MMSC services keep restarting

MMSC services keep restarting SearchSearch
Author Message
Andy Rank
New member
Username: Arank

Post Number: 1
Registered: 05-2010
Posted on Tuesday, May 25, 2010 - 03:50 pm:   

Hello,

We had an issue with our MMSC services constantly restarting yesterday (several times a minute), which stopped our MMSC from processing MMS messages. We are running NowSMS/MMS V2010.02.09, we have moved to a backup MMSC and all is operating normally now, but we would like to know what caused this issue to happen. Please let me know what log files you need to investigate this issue.

Thank you,
Andy
Des - NowSMS Support
Board Administrator
Username: Desosms

Post Number: 2158
Registered: 08-2008
Posted on Tuesday, May 25, 2010 - 04:04 pm:   

Hi Andy,

Please explain the process that you followed by moving to a backup.

Did you move configuration and data files over to the backup? Or is the backup not running with current configuration/data files?

I'm just trying to determine what would be different about the backup machine that would allow it to run without problems.

Does the original server exhibit this same behaviour now that it is no longer actively receiving messaging traffic?

I haven't seen any problems like you describe in a long time. But in the past, I have seen problems with a corrupt message queue causing problems, in particular MM4.

In particular, I'd want to see if there are any files stuck in the "MMSCIN", "MMSCOUT" and/or "VASPQ" directories.

Beyond that, I'd want to know more about your configuration, especially external links.

And we'd want to enable the MMSCDEBUG.LOG to shed some clues as to what is being processed when this restart is triggered.

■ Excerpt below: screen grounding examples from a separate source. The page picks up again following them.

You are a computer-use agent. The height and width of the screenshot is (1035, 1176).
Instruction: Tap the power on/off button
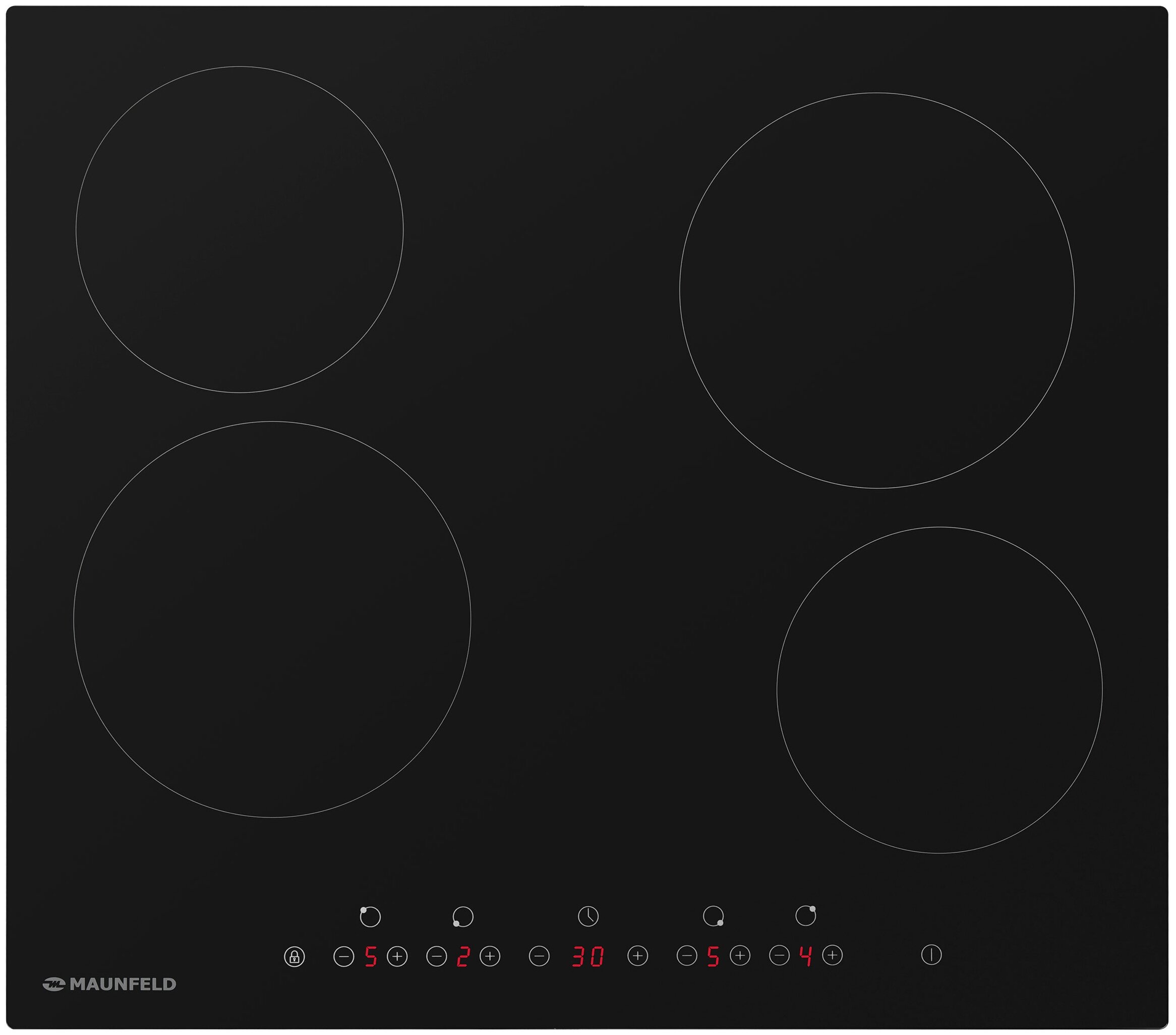(x=931, y=955)
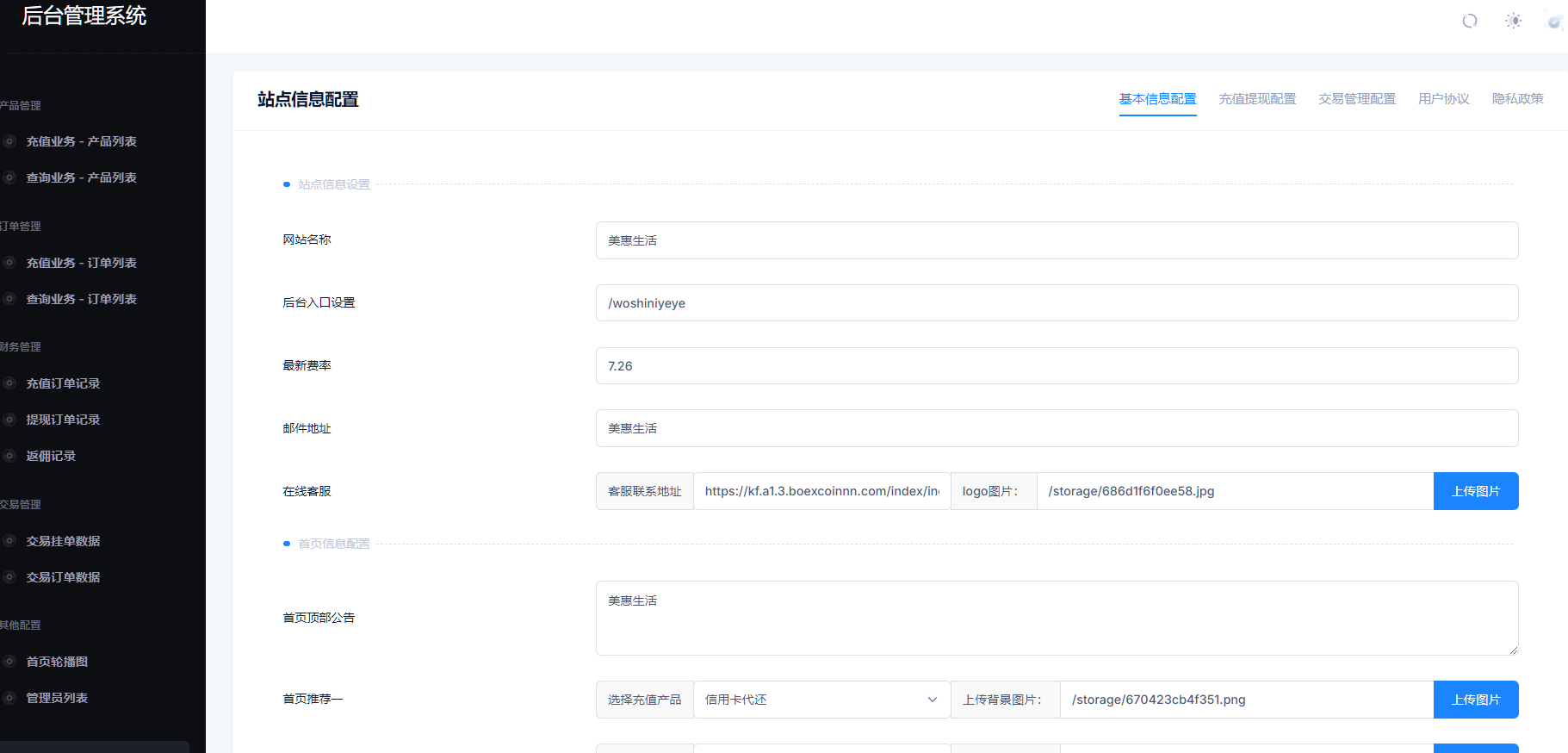The image size is (1568, 753).
Task: Open 返佣记录 in the sidebar
Action: point(51,456)
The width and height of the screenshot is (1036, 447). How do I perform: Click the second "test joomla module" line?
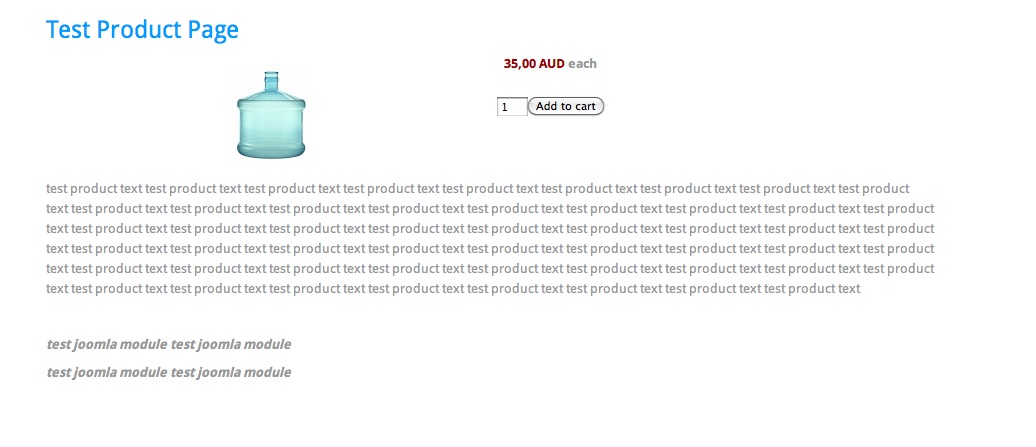tap(169, 372)
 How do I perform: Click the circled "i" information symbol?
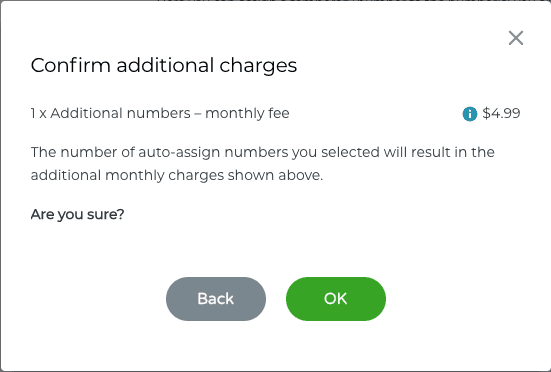[x=469, y=114]
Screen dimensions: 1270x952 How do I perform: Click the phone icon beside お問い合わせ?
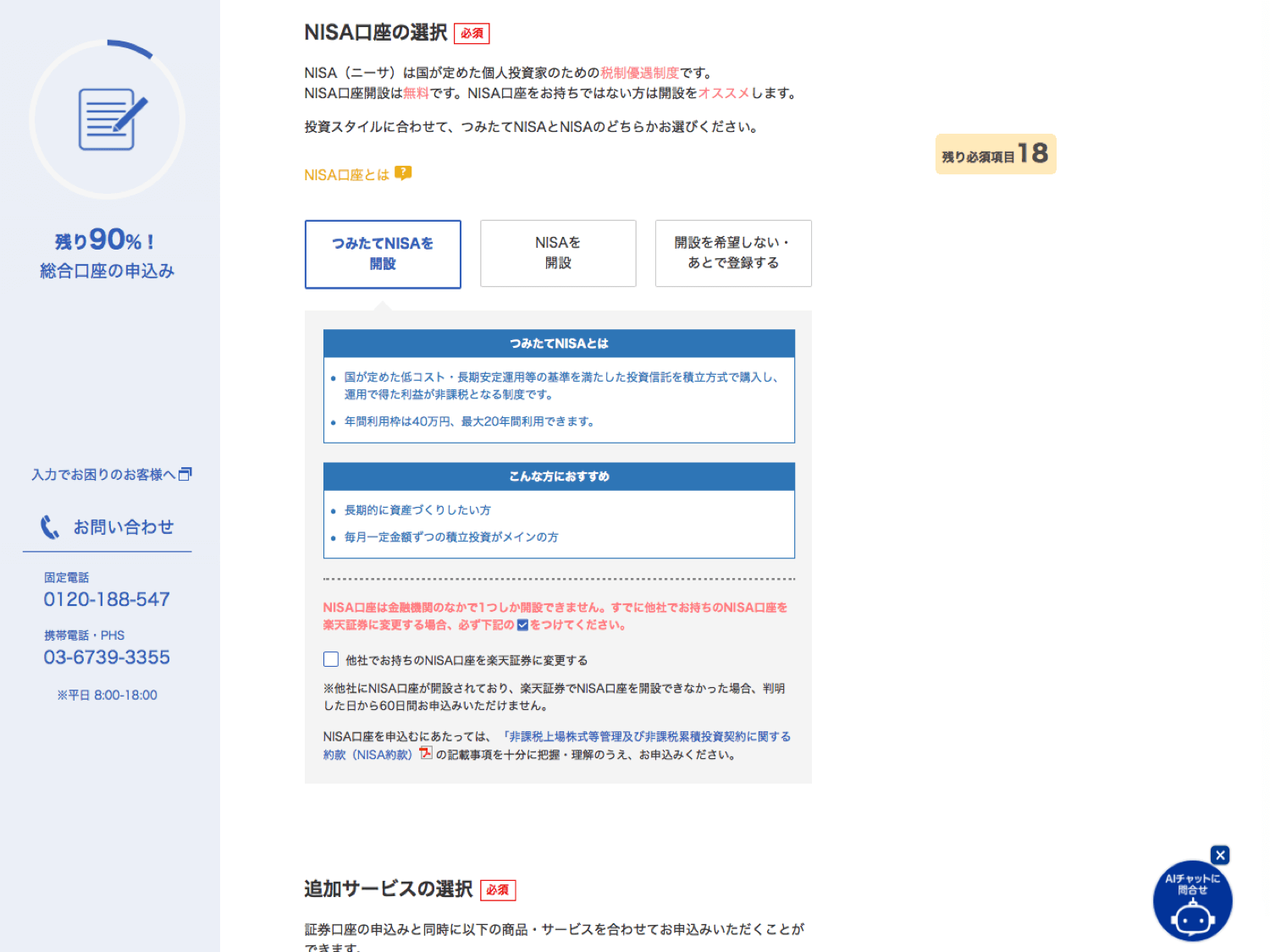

If you have any files to send me (from the above mentioned directories, or an MMSCDEBUG.LOG), please send them to nowsms@nowsms.com with "Attention: Des" in the subject line.

--
Des
NowSMS Support
Andy Rank
New member
Username: Arank

Post Number: 2
Registered: 05-2010
Posted on Tuesday, May 25, 2010 - 04:12 pm:   

Hi Des,

I will see what files I can get off of the machine for you. To answer your backup question, we have our MMSC running on a VMware virtual server and I had made a clone of the MMSC on 5/21 that we moved over to, so it is an exact copy from that date. Our issue did not happen until 5/25 so our backup that was made is running without any issues. I had also opened a ticket with our GRX provider, thinking that they were having a connection issue with our MMSC but after investagtion we found the issue to be the MMSC itself.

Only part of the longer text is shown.